> [Document extract]:
Tuesday, 19 February 2013

Aggrieved Reps accuse House leadership of slashing allowances

ABUJA—As the National Assembly tries to wriggle out of the budget padding feud with the Presidency, a fresh round of crisis is looming in the House of Representatives following allegation by some aggrieved members that the leadership has short-changed them in the payment of salaries and allowances.
The aggrieved members of the House of Representatives, who spoke to news men yesterday, accused the leadership of trading with their salaries and allowances.
However, a senior official of the House of Representatives, dismissed the claims, yesterday, saying that the House leadership was not ignorant of a calculated attempt by some elements to weaken the House, noting “we know where it is coming from and why it is coming at this time that we are having this face-off over budget. It is a continuation of well planned efforts to undermine the House by people who are not inclined to transparency”.
House of Representatives during plenary
House of Representatives in Session
He added that, “there are calculated attempts to weaken the institution of the legislature and this includes the mudslinging that has been going on. It is a way of whittling down the hold on the public purse.”
Meantime, the aggrieved members of the House, who did not want to be named, explained that management of the National Assembly had at the inauguration of the current session started paying them a paltry N15 million per quarter as against the N43 million that their predecessors were getting per quarter.
The members, who were armed with some documents to buttress their point, claimed that the management later in June 2012 grudgingly jerked their pay to N27 million per quarter following threats by some angry members to confront the leadership.
The grouse of the aggrieved members is that it is wrong for their pay to be unjustifiably and inexplicably slashed by the leadership of the House of Representatives when the allocation to the National Assembly has not been reduced from N150 billion per year by the Federal Government.

> [Provided data]:
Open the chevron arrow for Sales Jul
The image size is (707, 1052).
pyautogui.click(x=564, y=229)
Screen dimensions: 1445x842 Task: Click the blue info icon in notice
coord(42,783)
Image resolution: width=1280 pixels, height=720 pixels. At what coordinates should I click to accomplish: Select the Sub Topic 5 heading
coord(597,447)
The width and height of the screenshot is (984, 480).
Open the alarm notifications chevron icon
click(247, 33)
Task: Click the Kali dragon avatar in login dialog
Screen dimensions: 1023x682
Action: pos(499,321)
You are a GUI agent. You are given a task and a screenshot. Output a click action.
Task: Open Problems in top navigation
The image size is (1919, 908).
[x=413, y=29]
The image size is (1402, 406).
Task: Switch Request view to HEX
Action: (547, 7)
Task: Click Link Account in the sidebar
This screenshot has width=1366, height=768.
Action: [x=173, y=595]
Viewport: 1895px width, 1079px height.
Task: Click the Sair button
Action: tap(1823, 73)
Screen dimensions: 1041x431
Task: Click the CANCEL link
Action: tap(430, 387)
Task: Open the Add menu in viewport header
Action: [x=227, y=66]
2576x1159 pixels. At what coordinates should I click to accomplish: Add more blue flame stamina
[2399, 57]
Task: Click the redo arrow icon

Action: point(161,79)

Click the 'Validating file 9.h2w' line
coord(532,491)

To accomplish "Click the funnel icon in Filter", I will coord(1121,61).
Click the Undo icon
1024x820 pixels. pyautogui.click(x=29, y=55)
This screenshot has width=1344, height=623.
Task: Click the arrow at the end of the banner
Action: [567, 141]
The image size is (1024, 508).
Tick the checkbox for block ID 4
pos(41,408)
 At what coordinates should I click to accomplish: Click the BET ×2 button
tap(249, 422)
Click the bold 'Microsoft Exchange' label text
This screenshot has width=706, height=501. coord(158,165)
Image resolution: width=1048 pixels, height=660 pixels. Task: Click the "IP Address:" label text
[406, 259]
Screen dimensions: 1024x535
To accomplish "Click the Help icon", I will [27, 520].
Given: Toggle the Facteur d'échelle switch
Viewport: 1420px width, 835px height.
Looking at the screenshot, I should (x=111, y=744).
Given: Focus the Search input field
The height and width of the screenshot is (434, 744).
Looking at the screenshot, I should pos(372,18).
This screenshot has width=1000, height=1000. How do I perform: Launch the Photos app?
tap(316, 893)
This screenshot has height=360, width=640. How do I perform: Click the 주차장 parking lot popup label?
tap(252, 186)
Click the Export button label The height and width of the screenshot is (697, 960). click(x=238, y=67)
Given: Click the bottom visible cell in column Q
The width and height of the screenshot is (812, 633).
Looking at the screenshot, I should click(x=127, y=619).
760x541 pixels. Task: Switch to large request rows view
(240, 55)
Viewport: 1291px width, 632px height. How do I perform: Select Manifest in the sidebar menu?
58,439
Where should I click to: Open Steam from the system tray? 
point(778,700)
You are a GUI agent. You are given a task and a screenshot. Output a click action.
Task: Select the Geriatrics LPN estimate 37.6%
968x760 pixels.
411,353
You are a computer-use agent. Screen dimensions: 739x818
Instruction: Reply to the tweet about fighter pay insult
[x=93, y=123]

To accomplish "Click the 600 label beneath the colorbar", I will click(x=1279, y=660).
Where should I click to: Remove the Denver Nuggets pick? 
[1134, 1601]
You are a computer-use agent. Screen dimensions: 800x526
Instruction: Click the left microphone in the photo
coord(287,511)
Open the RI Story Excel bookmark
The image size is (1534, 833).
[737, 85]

> [Assigned task]:
Translate this sentence from the news report on the House of Representatives allowances into Spanish: "The aggrieved members of the House of Representatives, who spoke to news men yesterday, accused the leadership of trading with their salaries and allowances."

> [Exercise response]:
Los miembros agraviados de la Cámara de Representantes, que hablaron ayer con los periodistas, acusaron a la dirección de comerciar con sus salarios y asignaciones.